Salinger was a big supporter of physical books and wasn’t the kind of author who appreciated deviations from paper and ink. For instance, his son Matt recalls how resistant his father was to the internet and once told the New York Times that he once tried to explain Facebook to his father, who was horrified at the idea of people sharing their personal lives online.
As The Guardian reports, for years Matt Salinger respected his father’s wishes, and prevented his work from being digitized, however his stance on the matter changed when he received a letter from a Michigan woman in 2014 who explained she had a “permanent right-hand disability”, which made reading physical books difficult for her.
“She took me personally to task in a very sharp but humorous way, and from the moment I read her letter I was committed to figuring out a way to let her read my father’s books, as she so wanted,” Matt explained.
He continued “My father always did what he could to keep his books affordable and accessible to as many readers as possible, especially students, and he consistently refused to give up the cheaper paperback editions for more profitable trade paperbacks, even when Hemingway and Fitzgerald and Faulkner had done so, and when Little, Brown was urging him to.
“Making his books accessible to a new generation, many of whom seem to prefer reading on their electronic devices, and – specifically – people with health conditions or impairments that mean they’re unable to read physical books, is a very exciting development, and totally in keeping with his wishes even if he greatly preferred the full tactile experience of a physical book. Would he prefer and encourage readers to stick with the printed books? Absolutely. But not exclusively if it means some not being able to read him at all.”

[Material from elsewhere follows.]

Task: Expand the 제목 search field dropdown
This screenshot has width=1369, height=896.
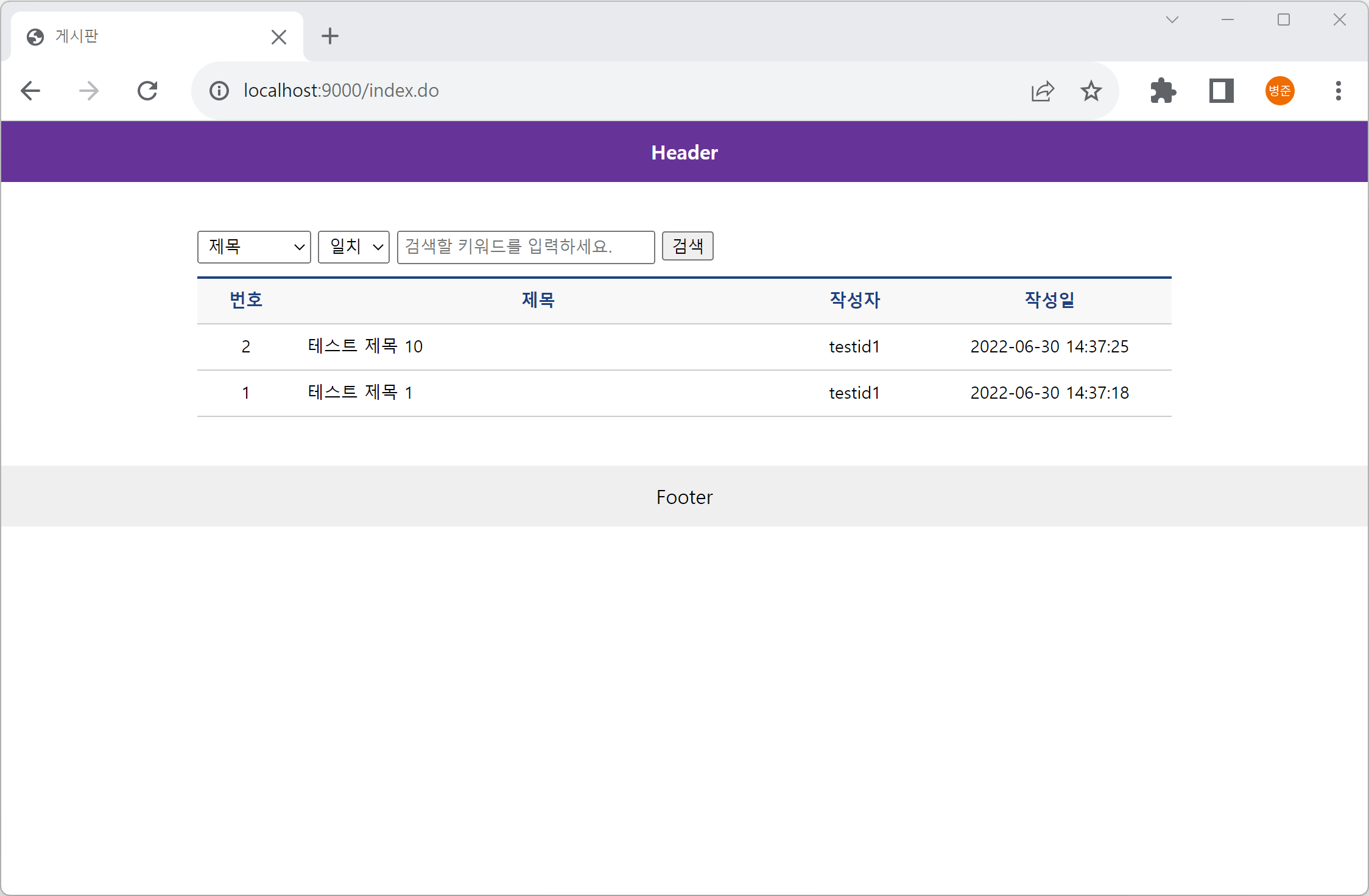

Unfortunately, those of you hoping for an audiobook version of The Catcher in the Rye are still out of luck. Salinger spurned any attempts made to translate his books in to other mediums, including movies and stage productions. This week sees several of Salinger’s most notable works released on ebooks, The Catcher in the Rye, Franny and Zooey, For Esmé – With Love and Squalor and Raise High the Roof Beam, Carpenters, and Seymour – An Introduction. Fans of Salinger’s will also be pleased to learn that decades of unpublished writings will be released over the next decade.